Clayton Dubilier & Rice (CD&R), the private equity firm that has agreed to takeover Morrisons for £7bn has reached a deal with the supermarket’s pension trustees.
Amid intense competition between CD&R and rival Fortress, the private equity company confirmed it has agreed a comprehensive package of measures to support the UK supermarket’s pension schemes, on the way to completing the buyout.
The Times reported that CD&R’s commitment to the schemes means that it would be among “the best funded and best supported in the UK”.
Pension funds responsible for the retirement benefits of 85,000 current and former Morrisons employees have recently warned that they would look for mitigating concessions from both prospective bidders.

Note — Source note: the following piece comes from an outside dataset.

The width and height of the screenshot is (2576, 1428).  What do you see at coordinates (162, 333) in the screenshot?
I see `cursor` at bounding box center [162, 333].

Trustees for its two main pension funds said debt-financed bids would “worsen” the financial strength of Morrisons and therefore its ability to meet its pension promises.
After talks took place between CD&R and Morrisons’ pension trustees, a concession for “an appropriate release mechanism to allow for a gradual release of that security” has been made.
Morrisons consists of just under 500 stores and over 110,000 employees across the UK.
Morrisons first existed as a market stall in Bradford in 1899 owned by William Morrison. His son then took over the company and opened the first supermarket in the 1960s.
The Morrisons share price is up by 0.41% on Tuesday to 297.2p.